***** MATERIAL PROVIDED *****
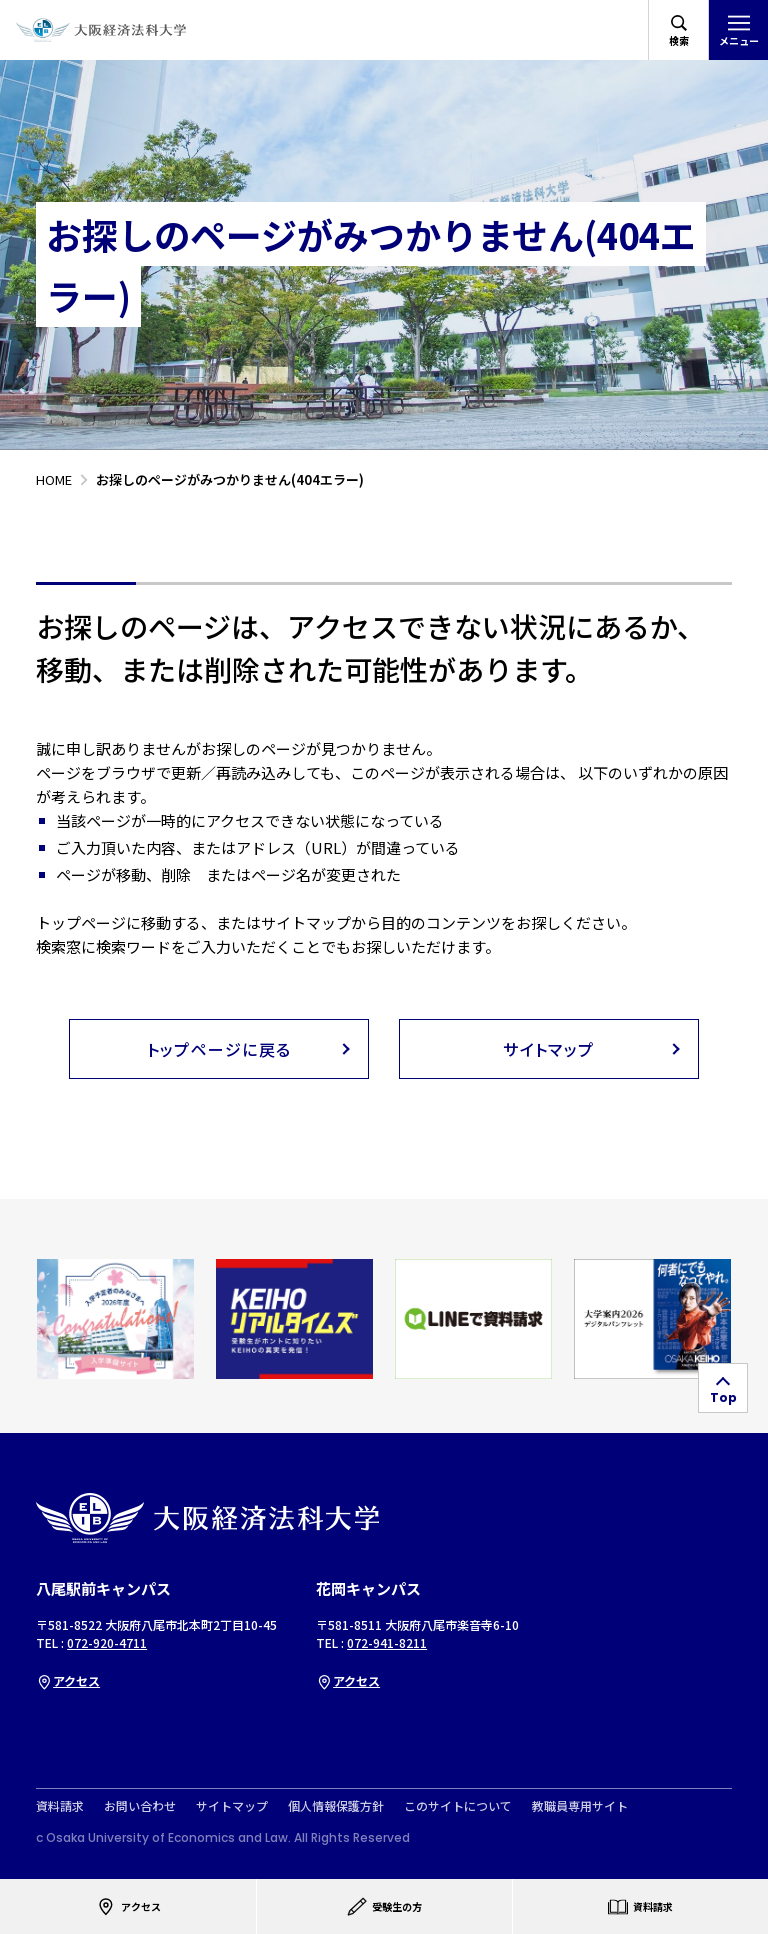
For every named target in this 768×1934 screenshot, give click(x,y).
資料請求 (60, 1806)
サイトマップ (232, 1806)
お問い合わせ (140, 1806)
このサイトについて (458, 1806)
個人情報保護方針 (336, 1806)
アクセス (68, 1680)
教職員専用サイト (580, 1806)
*****
- _INSTRUCTION_
Quote the items above word for word, leaving out the pictures.

- _RESULT_
For every named target in this 768×1934 screenshot, give click(x,y).
資料請求 (60, 1806)
サイトマップ (232, 1806)
お問い合わせ (140, 1806)
このサイトについて (458, 1806)
個人情報保護方針 (336, 1806)
アクセス (68, 1680)
教職員専用サイト (580, 1806)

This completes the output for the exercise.